INFORMATION SUPPLIED section start

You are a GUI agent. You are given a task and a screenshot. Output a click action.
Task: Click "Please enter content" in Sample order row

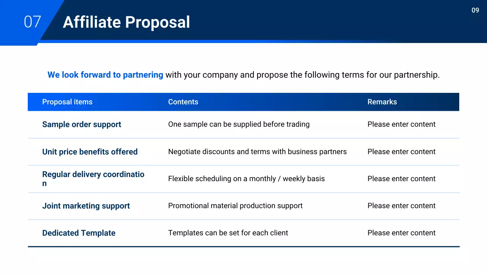[401, 124]
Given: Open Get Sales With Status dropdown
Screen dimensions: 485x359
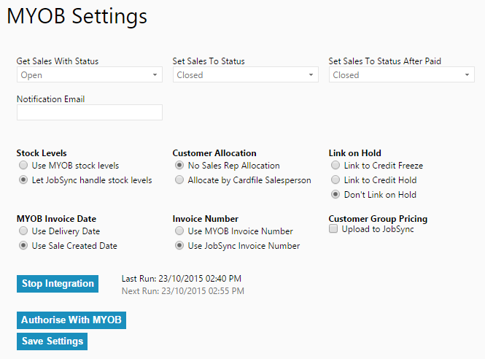Looking at the screenshot, I should (90, 74).
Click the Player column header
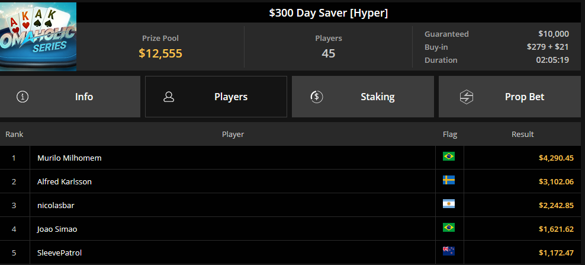 233,134
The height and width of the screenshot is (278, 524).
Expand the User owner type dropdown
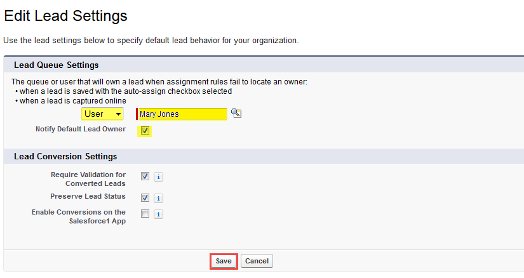102,114
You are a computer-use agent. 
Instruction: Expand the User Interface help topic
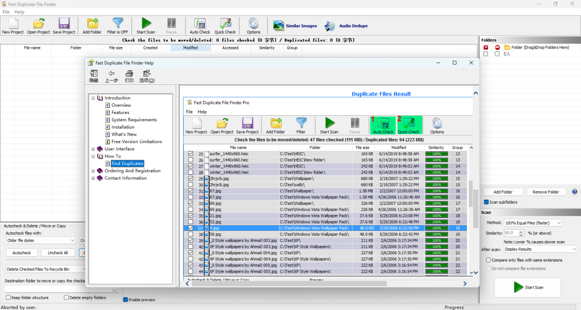[93, 149]
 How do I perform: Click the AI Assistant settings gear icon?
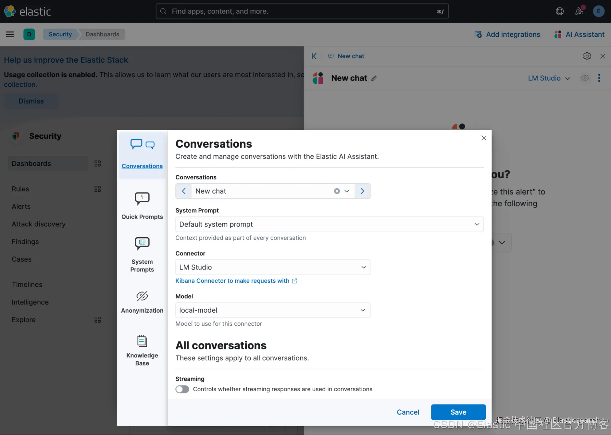(x=587, y=56)
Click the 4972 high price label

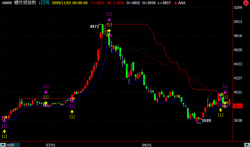[x=94, y=26]
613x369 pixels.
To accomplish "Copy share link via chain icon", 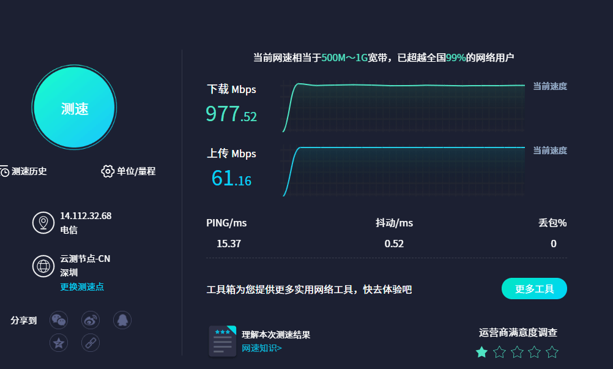I will (x=91, y=343).
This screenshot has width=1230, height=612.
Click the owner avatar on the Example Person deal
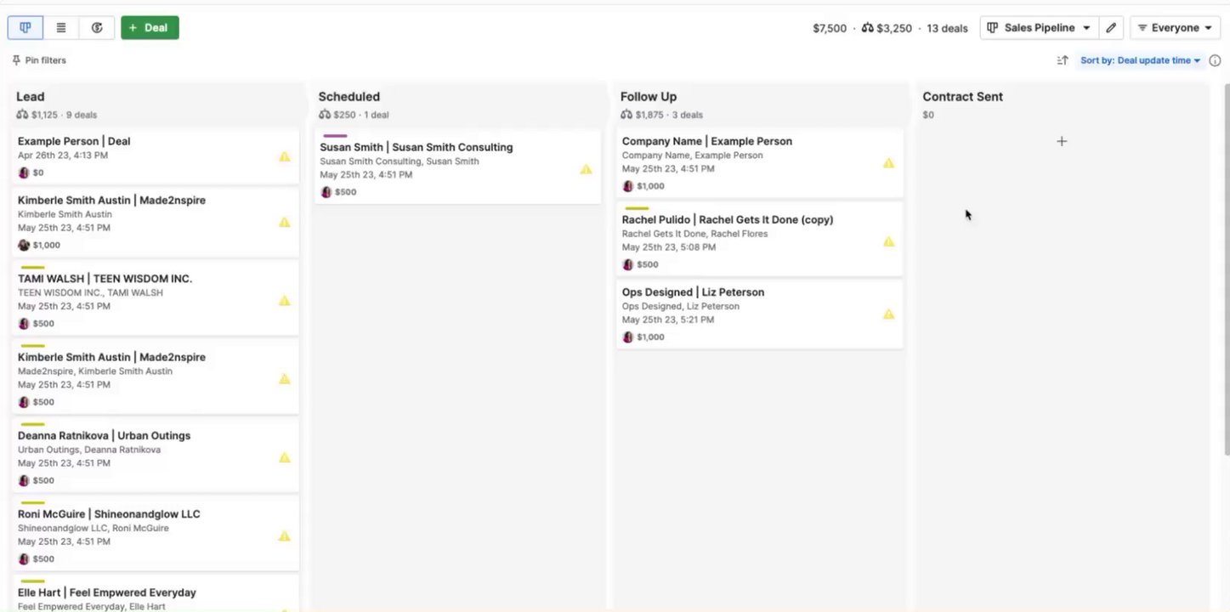point(24,173)
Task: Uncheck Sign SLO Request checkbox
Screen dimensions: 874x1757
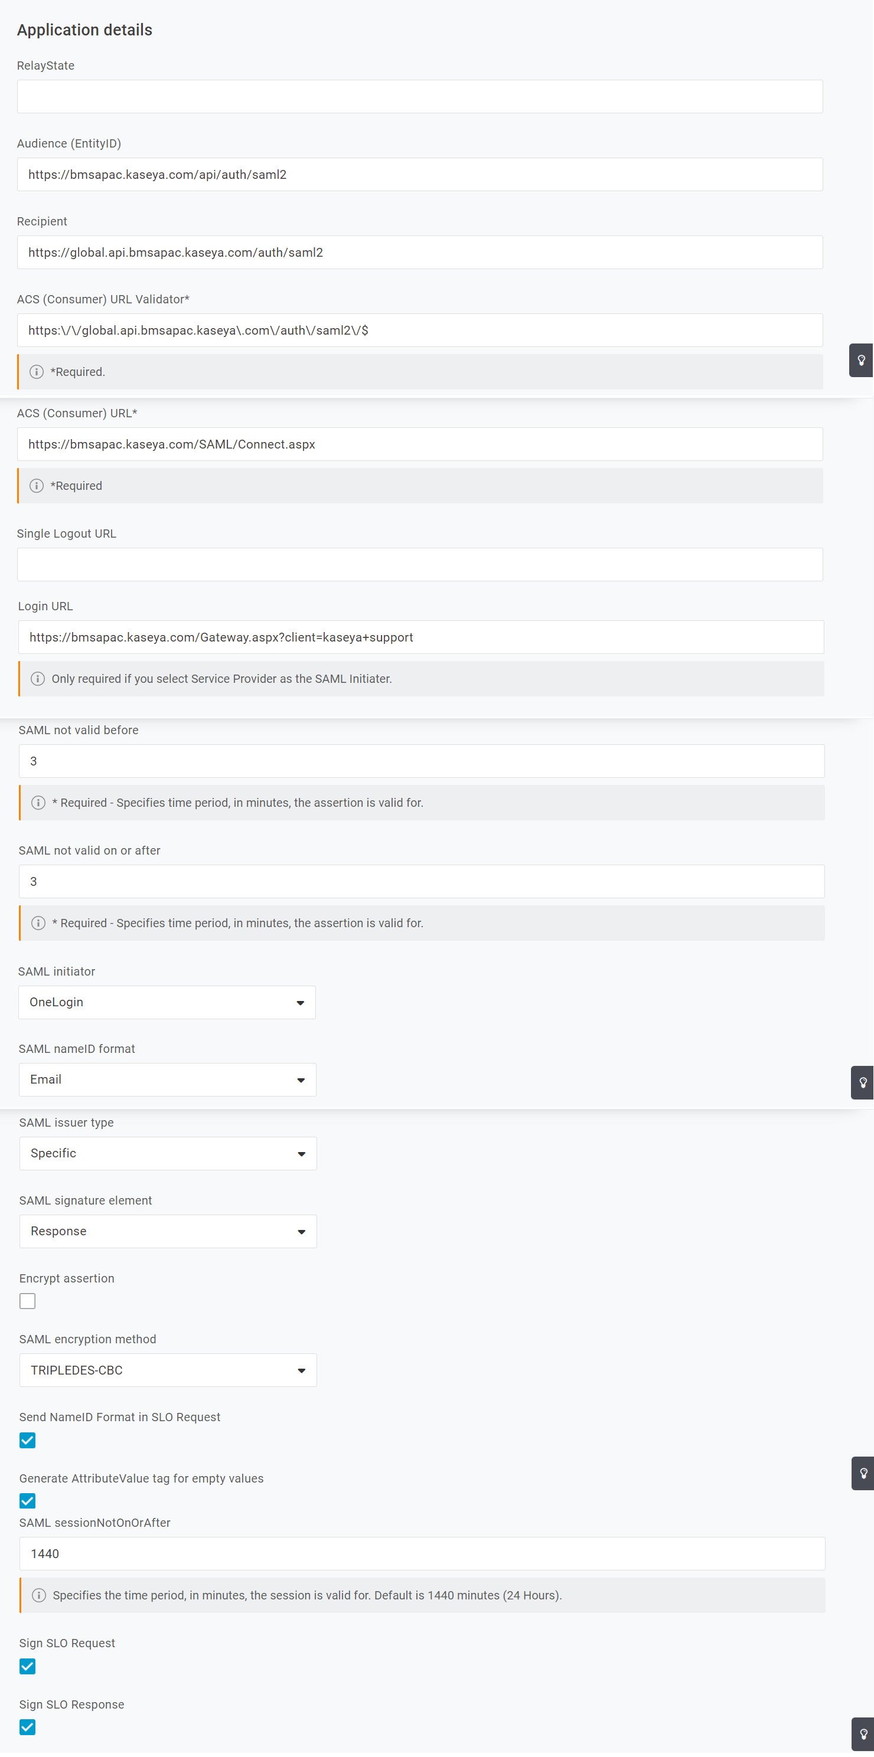Action: click(x=27, y=1666)
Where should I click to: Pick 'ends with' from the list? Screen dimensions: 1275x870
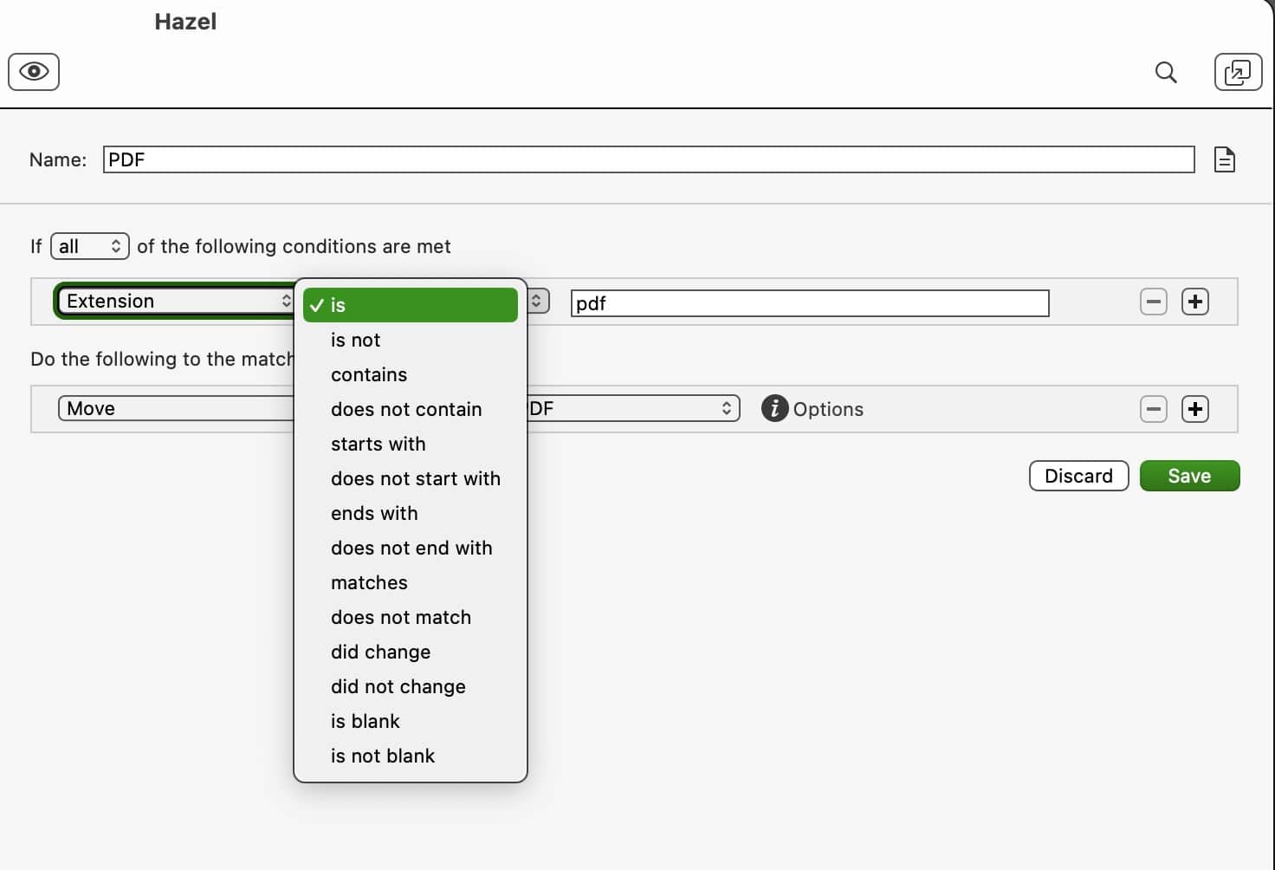tap(374, 513)
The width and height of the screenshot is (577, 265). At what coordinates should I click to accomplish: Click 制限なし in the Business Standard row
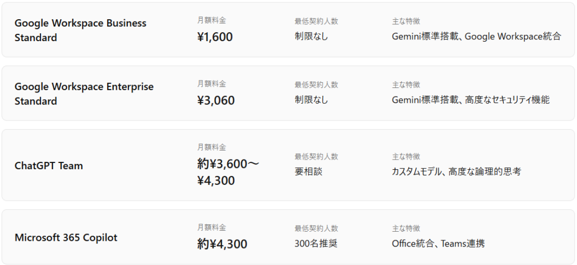(x=311, y=37)
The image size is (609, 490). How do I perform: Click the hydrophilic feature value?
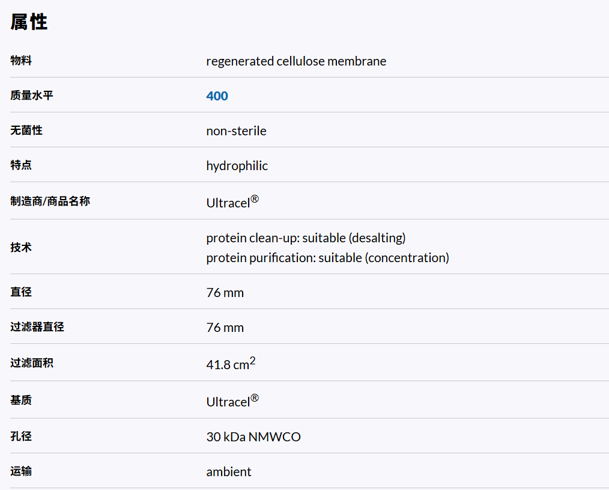tap(237, 166)
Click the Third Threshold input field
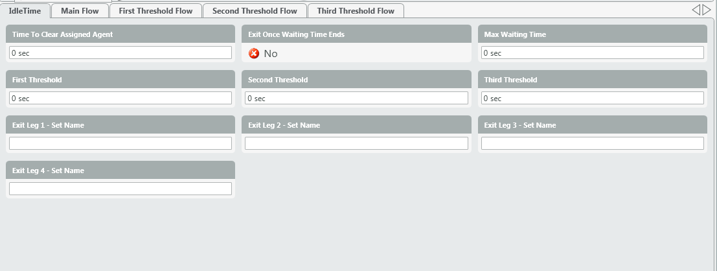The width and height of the screenshot is (717, 271). coord(593,99)
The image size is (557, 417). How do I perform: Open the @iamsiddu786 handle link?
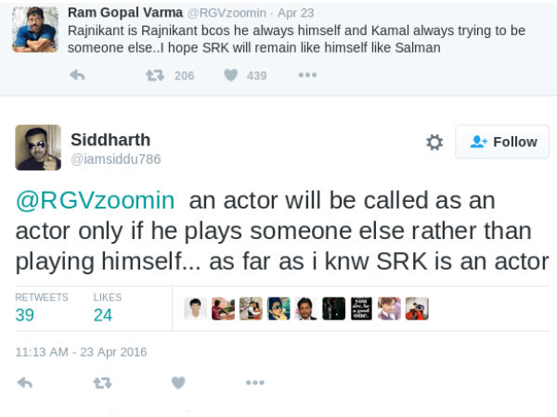coord(116,159)
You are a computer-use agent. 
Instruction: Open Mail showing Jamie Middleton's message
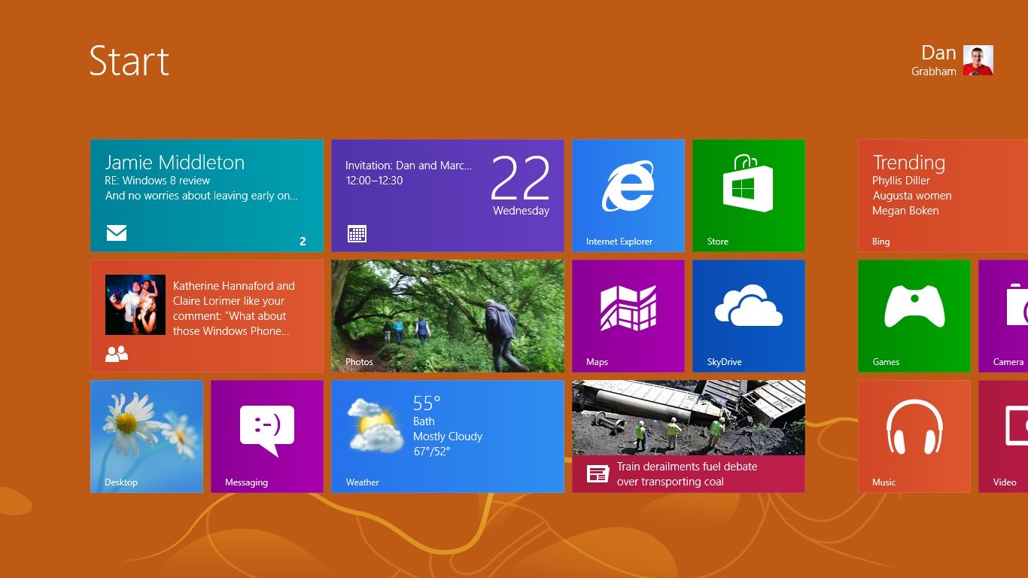click(206, 194)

INFORMATION SUPPLIED section end

- WORK ORDER
A word-for-word copy of the lines from the one with "Screen dimensions: 874x1757" through the last line of the data above is required, with both end lines included and no pictures.

- PROBLEM SOLUTION
Screen dimensions: 874x1757
Action: click(x=27, y=1666)
Where should I click to: Pick 'ends with' from the list? Screen dimensions: 1275x870
tap(374, 513)
The width and height of the screenshot is (577, 265). At what coordinates should I click to accomplish: Click 制限なし in the Business Standard row
(x=311, y=37)
The image size is (609, 490). How do I perform: Click the hydrophilic feature value?
tap(237, 166)
Click the Third Threshold input field
The width and height of the screenshot is (717, 271). coord(593,99)
The image size is (557, 417). How do I perform: Open the @iamsiddu786 handle link?
coord(116,159)
You are a computer-use agent. 
Instruction: Open Mail showing Jamie Middleton's message
click(206, 194)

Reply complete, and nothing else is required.